そもそもケイティーズ一族は、日本競馬でも屈指の名牝系として知られている。祖母ケイティーズファーストから広がるファミリーは、スピードと底力を兼備した活躍馬を多数送り出してきた。代表格にはヒシアマゾン、アドマイヤムーン、スリープレスナイトなどがいるが、共通するのは“完成度の高さ”と“勝負根性”だ。
ジョスランにも、そのファミリー特有の勝負強さが感じられる。
前走の小倉牝馬ステークスでは、外を回りながら長く脚を使って重賞初制覇。決して瞬間的なキレだけではなく、持続力で押し切る内容だった。これはまさにエピファネイア産駒らしい競馬であり、同時にケイティーズ牝系の底力も感じさせた。

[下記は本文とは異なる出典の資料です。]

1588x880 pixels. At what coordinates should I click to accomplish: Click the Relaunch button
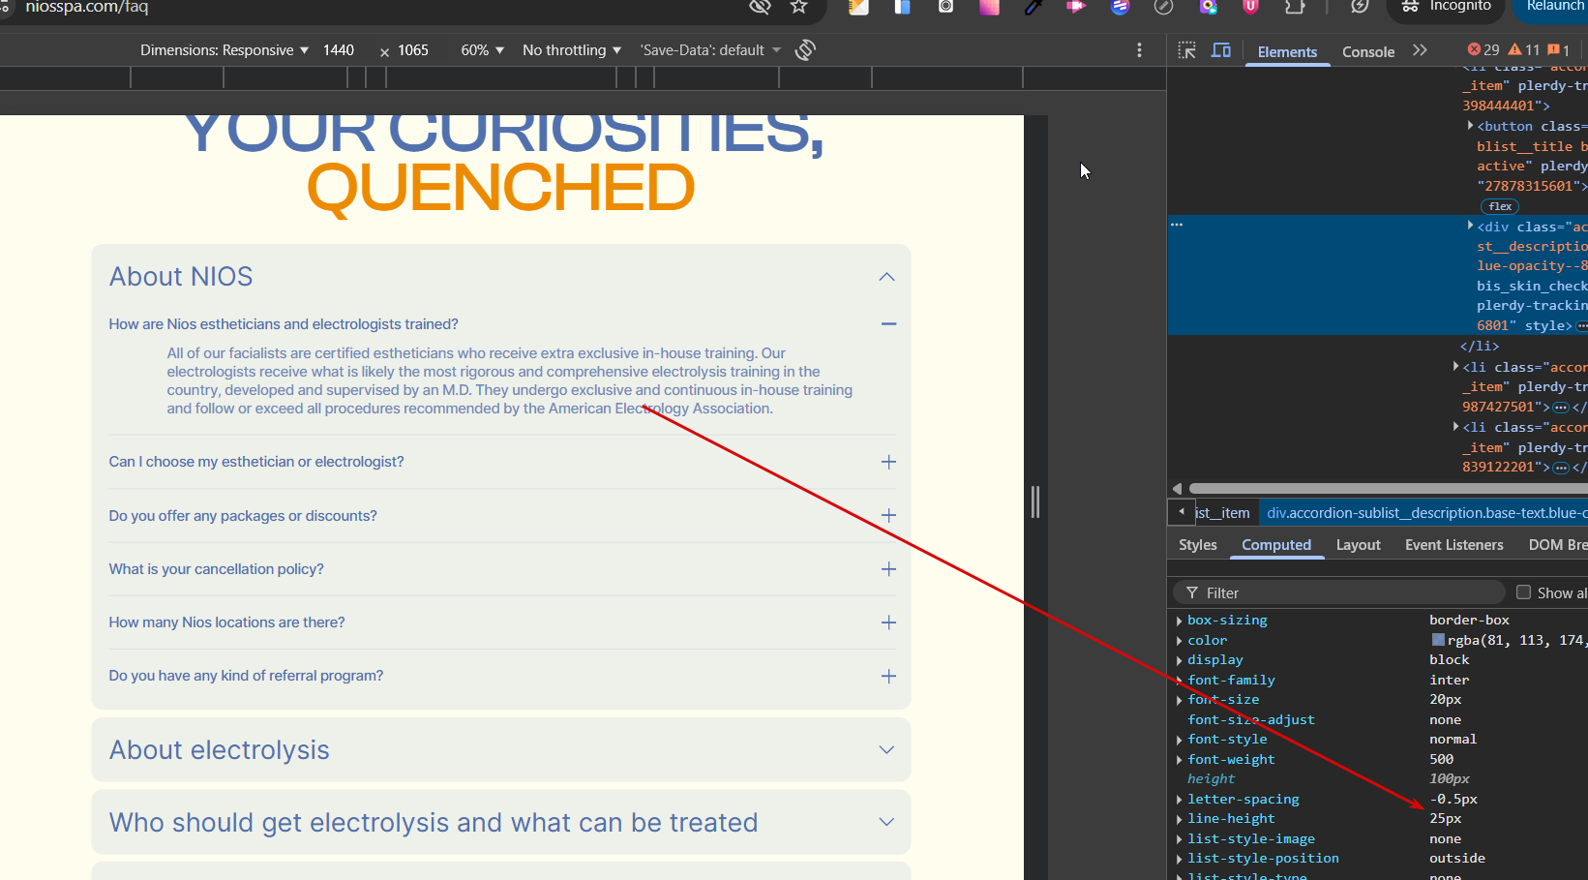(x=1554, y=7)
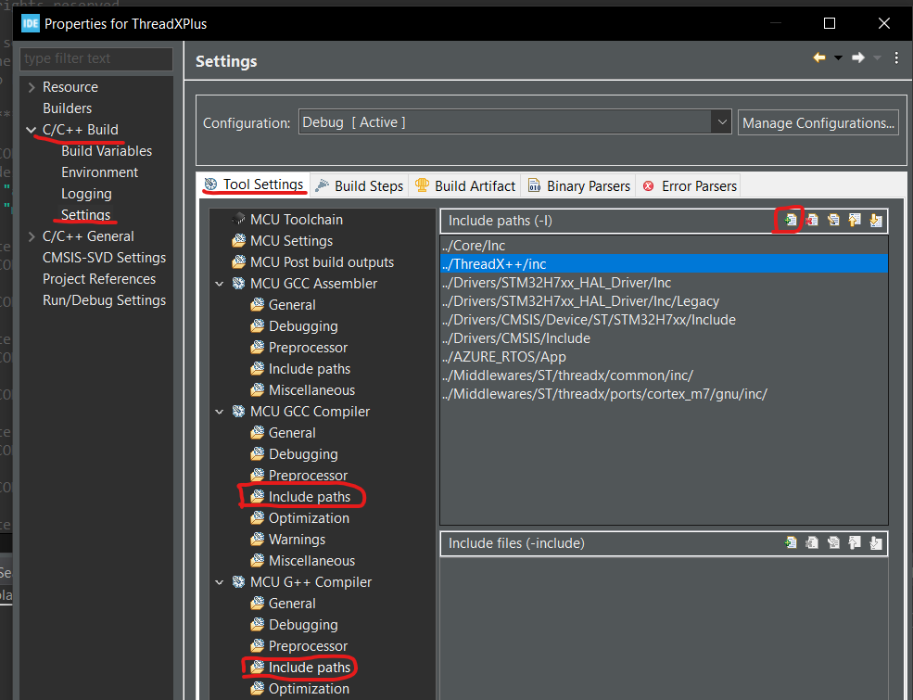Open the Configuration dropdown

[x=721, y=121]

ヴィクトリアマイルというレース自体、実は“マイラー血統”だけでは押し切れない。
東京芝1600メートルは、スピードだけではなく中距離的なスタミナも問われる舞台だ。過去を振り返っても、1800〜2000メートルに適性を持つ馬が強い。アーモンドアイ、グランアレグリア、ソダシなども、単なる短距離型ではなかった。
その点でジョスランの血統は実に興味深い。
父エピファネイアは中距離色が強いが、母系にはスピードが豊富。つまり“中距離体力を持ったマイル対応型”という、東京マイル向きの構成になっている。
さらに注目したいのは、エピファネイア産駒特有の“東京巧者”傾向だ。
広いコースでストライドを伸ばし、長く脚を使う形が合う産駒が多く、東京替わりでパフォーマンスを上げるケースも目立つ。ジョスラン自身も東京で好内容の競馬を見せており、この条件替わりはむしろ歓迎材料と言える。
そして何より、今のジョスランには“本格化前夜”の雰囲気が漂っている。
血統馬には、突然スケール感が一段階変わる瞬間がある。体が完成し、精神面が整い、競走馬として噛み合った時、一気に才能が開花する。エフフォーリアが皐月賞で見せた飛躍もそうだった。
ジョスランも、ここに来てその気配を強く感じさせる。
もちろんヴィクトリアマイルは簡単な舞台ではない。G1実績馬が揃い、純粋なスピード能力も問われる。しかし血統的な裏付け、成長曲線、東京適性を考えれば、好走を期待する理由は十分にある。
“エフフォーリアの妹”という肩書は確かに魅力的だ。
だがヴィクトリアマイルの直線で彼女が躍動した時、競馬ファンはきっとこう思うはずである。
「これはジョスランという、一頭の名牝の物語なのだ」と。